Because of the pattern and magnitude this is a major event for me. It was professional and personal failure. Proof I was worthless. It had long ladting financial ramifications. It was also further abandonment as no one stood up against the tyrant.

So in this session I had to come to terms with the fact that this level of anger probably made everyone uncomfortable so no one spoke up. The waves of fear, shame, and loneliness rolled. This one bully ruled the whole department. Tension was throughout my body. Even writing of now my jaw is so clenched. I did not defend myself then and I believed I deserved it.

I did not deserve such incredibly inappropriate unprofessional rage. I did not deserve, in a room full of men and women, with a man yelling at a woman, a student, for no one to say anything.
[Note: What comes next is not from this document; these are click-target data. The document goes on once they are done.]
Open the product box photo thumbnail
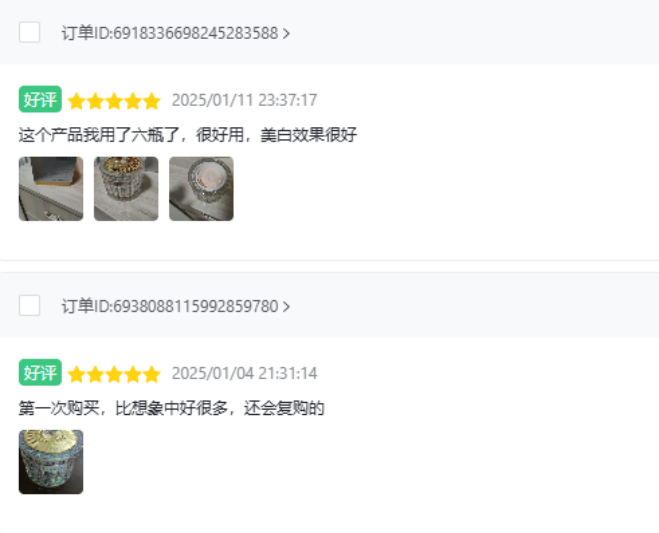51,189
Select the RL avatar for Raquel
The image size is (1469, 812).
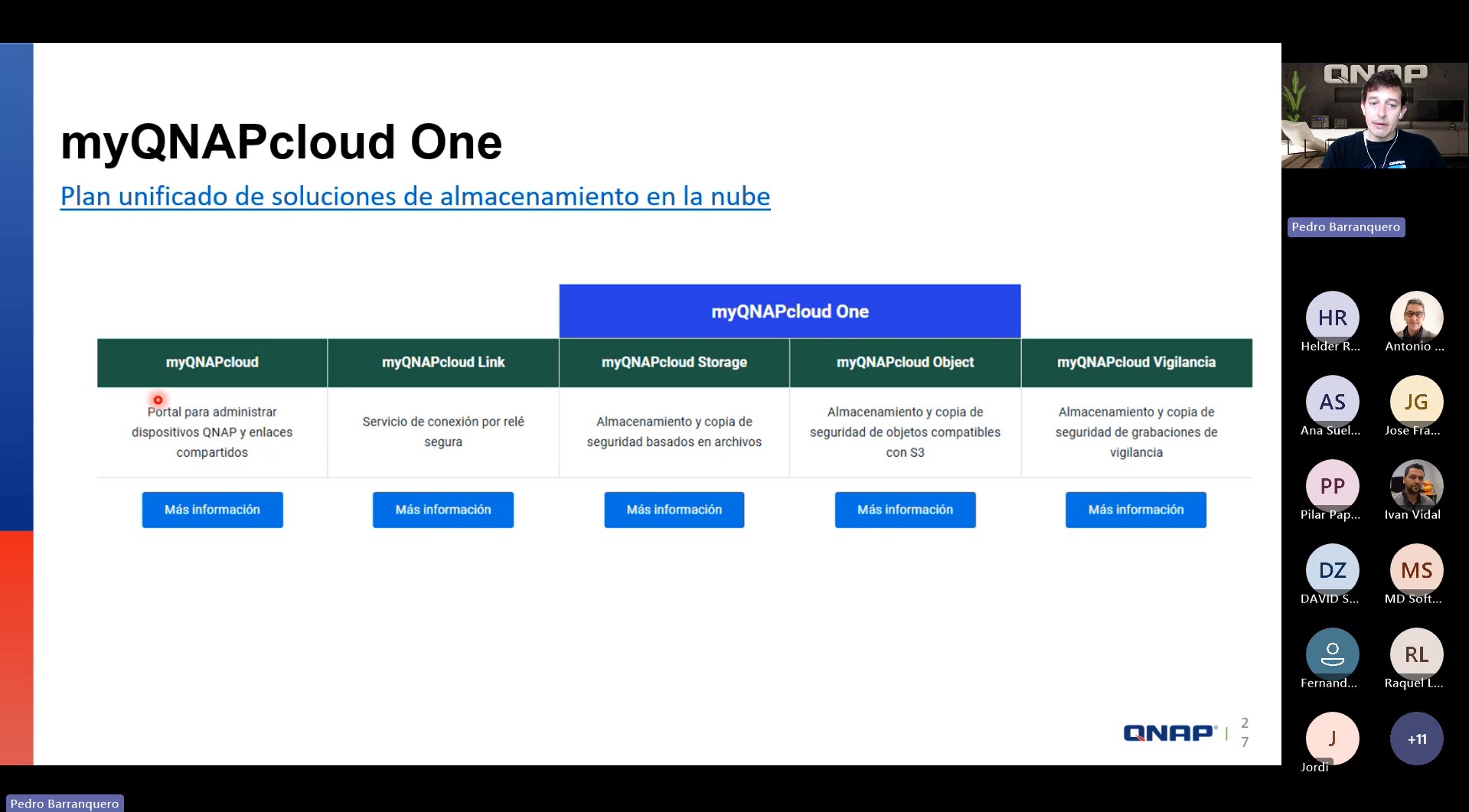[x=1416, y=654]
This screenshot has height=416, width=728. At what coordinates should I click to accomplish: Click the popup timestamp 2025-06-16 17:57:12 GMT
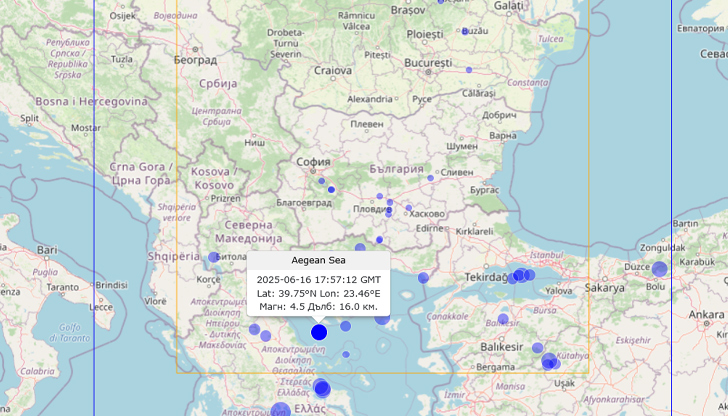pyautogui.click(x=318, y=279)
I did not deserve an upbringing so toxic that I couldn't recognize I needed help much less ask for it, and in a room full of people who could see me struggling publicly, I did not deserve for all of them to chose to let me sink.

I cried a lot in this session. I think it was the most painful to date. So much past and future focused in that incident. I went from seeing indistinct forms to remembering other people that were there. My T had to guide me a lot in this one.
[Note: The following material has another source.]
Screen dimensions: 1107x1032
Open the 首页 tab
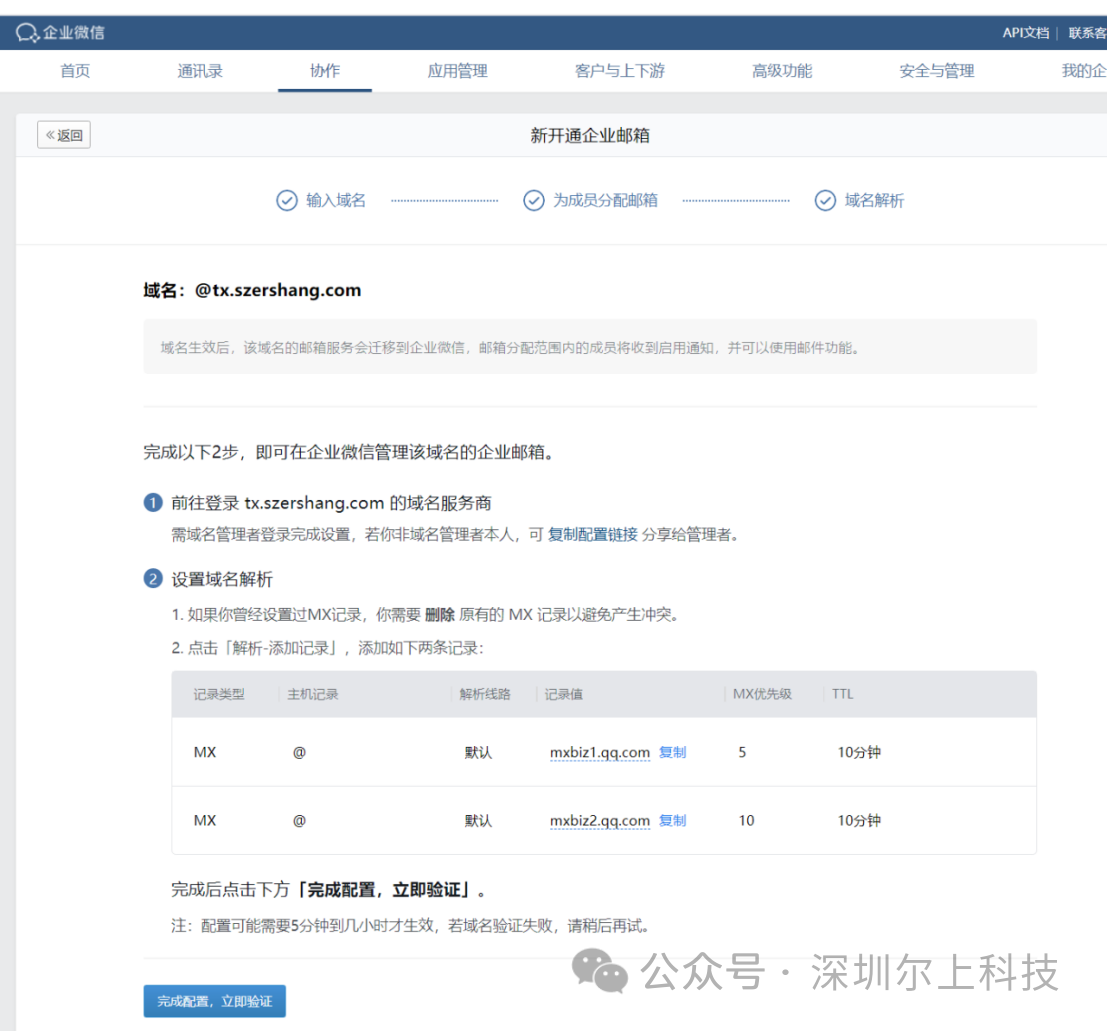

I am integrating that I can face dificult people with confidence in myself and separate past pain from current conflicts. That I can learn and grow from my failures rather than internalize them. That not all authority figures are unworthy of my respect. If successful this will change my professional life as I have only recently realized how big a problem dissociating at work is for me. At least I woul like to be satisfied at a job for more than a year without feeling the need to flee.